The AHRQ PSNet Collection comprises an extensive selection of resources relevant to the patient safety community. These resources come in a variety of formats, including literature, research, tools, and Web sites. Resources are identified using the National Library of Medicine’s Medline database, various news and content aggregators, and the expertise of the AHRQ PSNet editorial and technical teams.
Hamiel U, Hecht I, Nemet A, et al. Postgrad Med J. 2018;94:254-258.
Abbreviations are both ubiquitous in clinical documentation and frequently misinterpreted. This cross-sectional Israeli study found that only 1.2% of physicians could understand 50% or more of the abbreviations in ophthalmologists' notes. Israeli physicians document in Hebrew, but ophthalmologists there favor English abbreviations. The authors suggest that use of abbreviations should be discouraged due to the potential for misinterpretations to affect patient care.
Cheema E, Alhomoud FK, Kinsara ASA-D, et al. PLoS One. 2018;13:e0193510.

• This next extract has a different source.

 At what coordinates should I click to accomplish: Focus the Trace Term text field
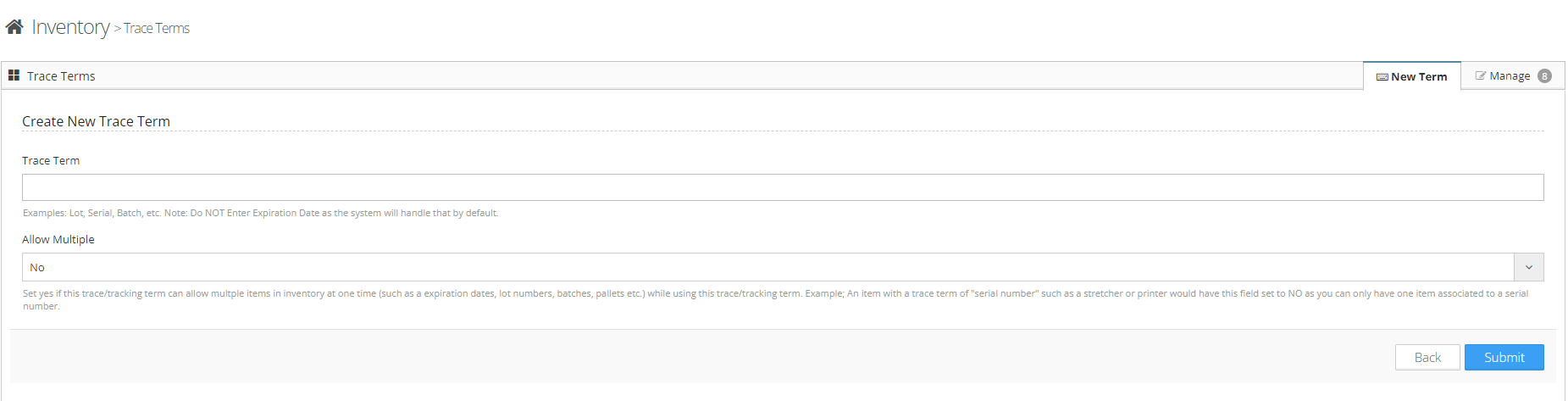pos(783,187)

Pharmacists often perform medication reconciliation at hospital admission and discharge to prevent medication errors. This meta-analysis examined the efficacy of pharmacist-led medication reconciliation across 18 trials that included more than 6000 patients. Researchers found that pharmacist-led interventions reduced medication discrepancies but did not significantly affect adverse medication events or health care utilization. However, a recent large trial of pharmacist-led medication reconciliation with positive results was excluded from this meta-analysis.
Frankenthal D, Israeli A, Caraco Y, et al. J Am Geriatr Soc. 2017;65:e33-e38.

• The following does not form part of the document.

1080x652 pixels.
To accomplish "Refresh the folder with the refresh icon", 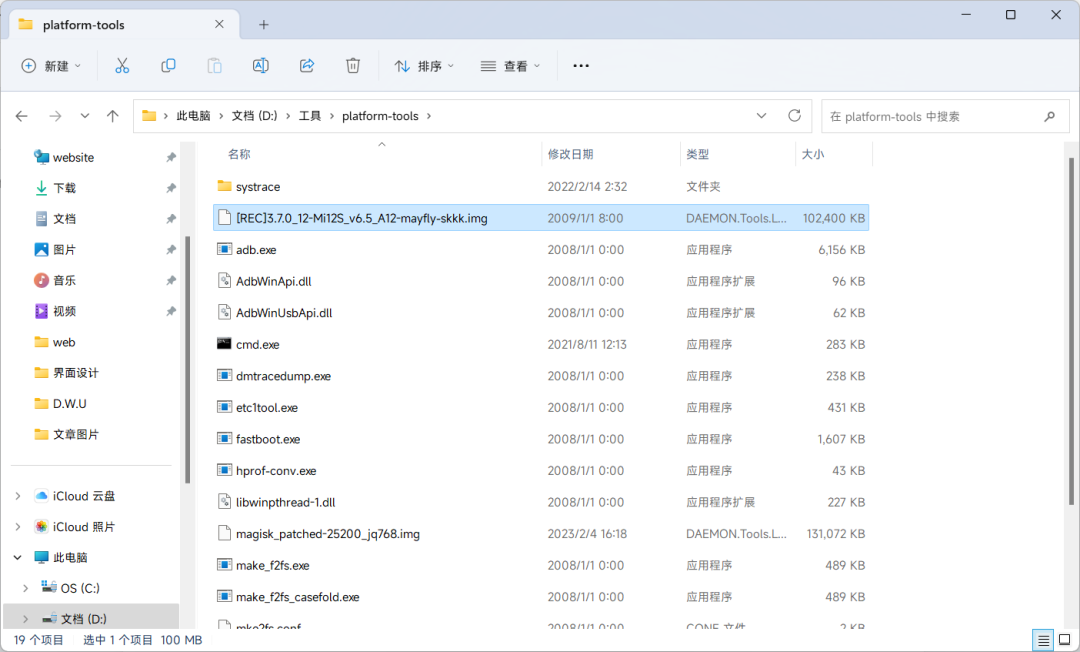I will tap(795, 115).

Inappropriate medication prescribing to older patients increases the risk of adverse drug events. This retrospective study assessed the sustainability of orally communicated medication recommendations based on the STOPP (Screening Tool of Older Persons potentially inappropriate Prescriptions) and START (Screening Tool to Alert Doctors to Right Treatment) criteria as compared to written medication review over time. The prevalence of potentially inappropriate prescriptions remained lower in the group receiving the orally communicated recommendations at 24-month follow-up. The authors conclude that direct communication about medications between pharmacists and prescribing providers may be more effective than written medication review.
Zohar D, Werber YT, Marom R, et al. BMJ Qual Saf. 2017;26:653-662.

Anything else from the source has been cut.